Il crollo di un mondo ne “Il giardino dei ciliegi” di Leonardo Lidi

Il crollo di un mondo ne “Il giardino dei ciliegi” di Leonardo Lidi

Il rumore assordante delle motoseghe. I rami che cadono. Il frastuono implacabile della distruzione. Questo mi sono immaginata alla fine dello spettacolo “Il giardino dei ciliegi” di Anton Čechov, allestito al Festival dei Due Mondi da Leonardo Lidi con una regia coraggiosa e disturbante. Dalle prime scene tutti i personaggi hanno spiazzato il pubblico in sala con la loro sgradevolezza, accentuata da un look anni Novanta quanto mai trash e culminata nelle scene recitate in costume da bagno.

Ogni personaggio è portavoce di una sua istanza individualistica, che non sembra avere la forza di realizzare, e si ripiega in una inettitudine senza scampo. E così alla protagonista, Ljuba, che, coperta di debiti, dovrà vendere il suo magnifico giardino dei ciliegi al primo speculatore edilizio, resterà solo la nostalgia del tempo che fu nel teatro (Melisso) fisicamente scarnificato, ormai privo di fondali e di quinte.
“Il giardino dei ciliegi” è stato composto da Čechov, nel 1903, un anno prima della morte, ed era stato concepito come un testo malinconico ma leggero, non come un dramma sociale. Eppure i registi che lo hanno allestito ne hanno conservato una lettura fortemente impegnata, Lidi incluso, anche se a tratti alleggerita da momenti di humour (in questo caso il signore elegante sulla sedia a rotelle, spettatore obbligato delle piccole follie dei personaggi).

E così possiamo leggere “Il giardino dei ciliegi” a più livelli: in una prospettiva più intimista cogliamo la nostalgia per l’infanzia e l’innocenza perduta (quelle incredibili ciliegie dal sapore mai più ritrovato) ma in un’ottica storica è impossibile non percepire la fine di un’epoca.
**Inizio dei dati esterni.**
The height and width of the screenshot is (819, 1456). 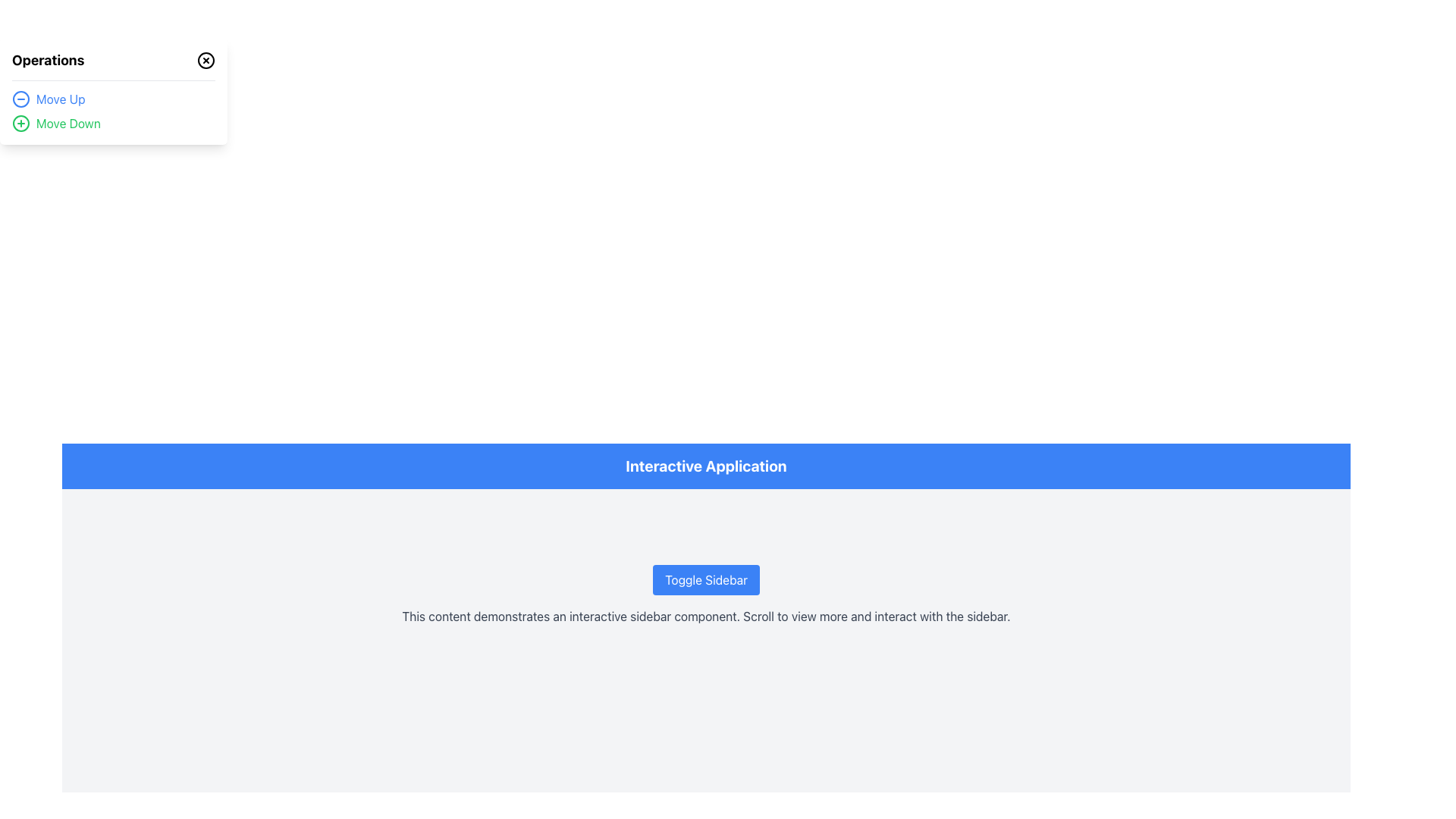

Non a caso, quattordici anni dopo, le due rivoluzioni del 1917 avrebbero cancellato secoli di zarismo e anche l’arrogante borghesia simboleggiata da Lopachin sarebbe stata fondamentalmente spazzata via. La girandola di rapporti umani, spesso disfunzionali e patologici, è esasperata nella resa registica di Leonardo Lidi, con la conseguenza che nessuno dei personaggi, neanche quello più discreto, coglie fino in fondo la nostra simpatia.

E forse anche a noi spettatori dispiace che il giardino dei ciliegi sia abbattuto perché il nuovo che avanza non promette nulla di buono nella sua squallida forma lontana da ogni kalokagathìa.